## WORK INSTRUCTIONS
Reproduce the lines of the items exactly, starting at the line that contains "The width and" and ending at the line that contains "click(723, 68)", with both of those lines included. Leave the pictures out of your answer.

## DATA LINES
◇ ◇ ◇ ◇ ◇
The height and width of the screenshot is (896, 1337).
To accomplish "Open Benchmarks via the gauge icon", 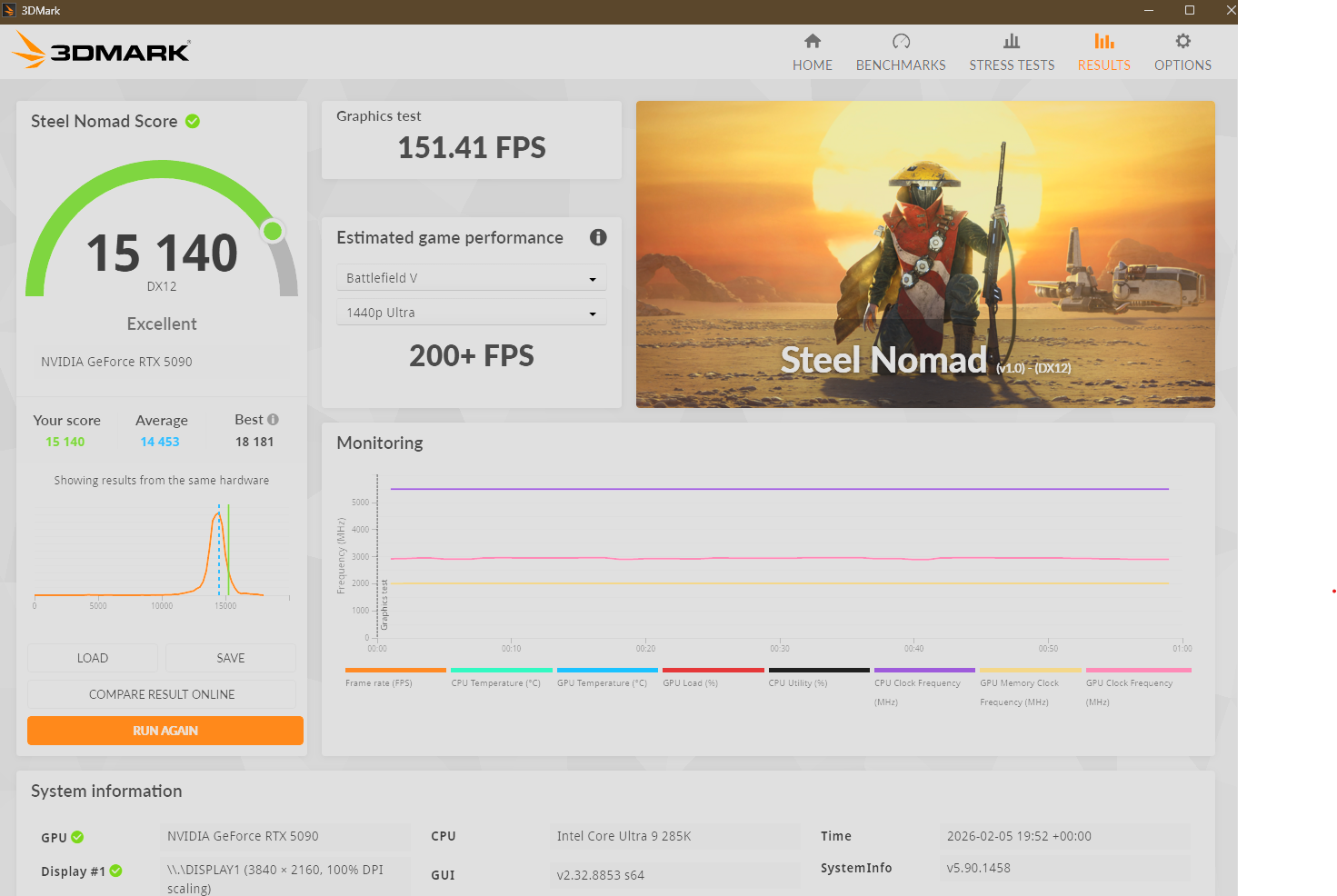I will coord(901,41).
◇ ◇ ◇ ◇ ◇
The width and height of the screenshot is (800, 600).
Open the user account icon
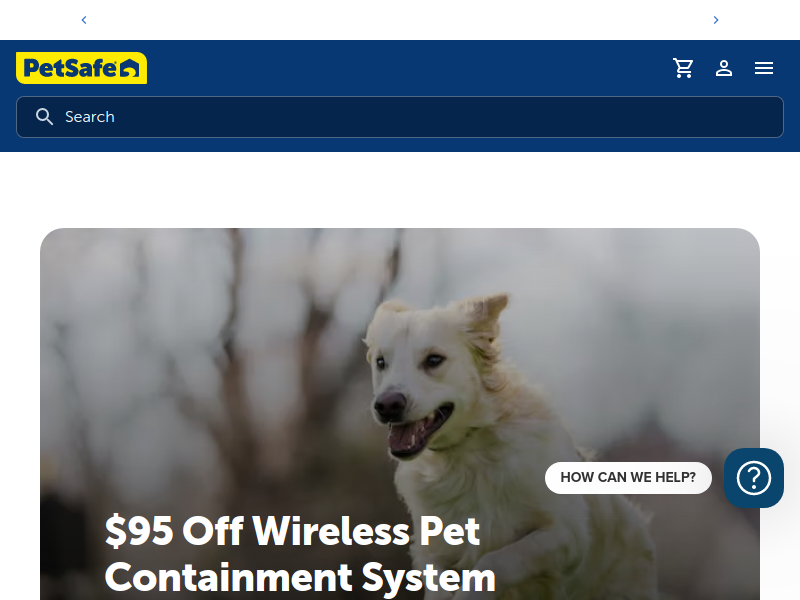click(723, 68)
◇ ◇ ◇ ◇ ◇
## ANSWER
The width and height of the screenshot is (800, 600).
Open the user account icon
click(723, 68)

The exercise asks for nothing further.